Huang Zhiqiang, Sun Manman, Li Yanyi, Guo Zhenzhao, Li Hong
Department of Materials Science & Engineering, Jinan University, Guangzhou 510632, China.
J Mater Chem B. 2021 Mar 21;9(11):2656-2665. doi: 10.1039/d1tb00054c. Epub 2021 Feb 26.
Electrical signals are present in the extracellular spaces between neural cells.
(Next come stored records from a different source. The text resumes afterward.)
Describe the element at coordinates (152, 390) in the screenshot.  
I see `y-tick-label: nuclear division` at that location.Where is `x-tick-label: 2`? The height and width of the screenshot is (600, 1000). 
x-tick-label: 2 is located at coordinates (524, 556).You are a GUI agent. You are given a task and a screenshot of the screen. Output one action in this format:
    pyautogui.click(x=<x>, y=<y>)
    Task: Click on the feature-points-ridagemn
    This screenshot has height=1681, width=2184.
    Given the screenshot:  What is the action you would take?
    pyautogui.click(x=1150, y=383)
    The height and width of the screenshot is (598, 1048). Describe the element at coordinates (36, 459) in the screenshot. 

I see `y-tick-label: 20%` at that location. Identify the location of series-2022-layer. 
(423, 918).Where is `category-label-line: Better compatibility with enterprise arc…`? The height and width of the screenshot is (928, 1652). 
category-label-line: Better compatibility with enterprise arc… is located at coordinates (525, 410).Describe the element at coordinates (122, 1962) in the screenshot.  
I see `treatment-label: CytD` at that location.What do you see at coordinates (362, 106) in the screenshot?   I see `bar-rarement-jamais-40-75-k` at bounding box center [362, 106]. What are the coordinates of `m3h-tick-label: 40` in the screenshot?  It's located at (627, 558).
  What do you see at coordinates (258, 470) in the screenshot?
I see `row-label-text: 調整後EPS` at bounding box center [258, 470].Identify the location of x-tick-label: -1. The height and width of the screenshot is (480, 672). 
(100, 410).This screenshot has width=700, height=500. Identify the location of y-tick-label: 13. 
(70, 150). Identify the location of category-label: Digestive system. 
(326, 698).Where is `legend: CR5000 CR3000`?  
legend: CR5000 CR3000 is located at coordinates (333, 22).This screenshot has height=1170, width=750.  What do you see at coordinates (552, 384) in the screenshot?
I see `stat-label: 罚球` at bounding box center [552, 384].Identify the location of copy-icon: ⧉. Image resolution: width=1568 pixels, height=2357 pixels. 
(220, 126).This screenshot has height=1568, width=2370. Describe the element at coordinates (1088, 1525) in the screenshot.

To mimic the electrophysiological environment for peripheral nerve regeneration, this study was intended to investigate how conductive graphene-based fibrous scaffolds with aligned topography regulate Schwann cell behavior in vitro via electrical stimulation (ES). To this end, randomly- and uniaxially-aligned polycaprolactone fibrous scaffolds were fabricated by electrospinning, followed by coating with reduced graphene oxide (rGO) via vacuum filteration. SEM revealed that rGO was successfully coated on the fibers without changing their alignment, and also brought about an improvement in mechanical properties and hydrophilicity. The electrical conductivity of the rGO-coated fibrous scaffold was up to 0.105 S m. When Schwann cells were seeded on the scaffolds and stimulated by 10 mV in vitro, it was found that either the alignment of the fibers or ES led to a higher level of proliferation and nerve growth factor (NGF) expression of Schwann cells. Further, ES at the aligned fibrous topography enhanced the expression of NGF, the proliferation of Schwann cells, and enhanced the cell migration rate by more than 60% compared to either ES or the oriented fibers alone. The application of exogenous electric cues mediated by templated biomaterials provides profound insights for nerve regeneration.
神经细胞之间的细胞外空间中存在电信号。为了模拟周围神经再生的电生理环境,本研究旨在探讨具有排列拓扑结构的导电石墨烯基纤维支架如何通过电刺激(ES)在体外调节雪旺细胞的行为。为此,通过静电纺丝制备了随机排列和单轴排列的聚己内酯纤维支架,然后通过真空过滤用还原氧化石墨烯(rGO)进行涂层。扫描电子显微镜显示,rGO成功地涂覆在纤维上,而不改变其排列,并且还改善了机械性能和亲水性。rGO涂层纤维支架的电导率高达0.105 S/m。当雪旺细胞接种在支架上并在体外以10 mV进行刺激时,发现纤维的排列或ES都会导致雪旺细胞更高水平的增殖和神经生长因子(NGF)表达。此外,与单独的ES或定向纤维相比,在排列的纤维拓扑结构下进行ES可增强NGF的表达、雪旺细胞的增殖,并使细胞迁移率提高60%以上。由模板化生物材料介导的外源性电信号的应用为神经再生提供了深刻的见解。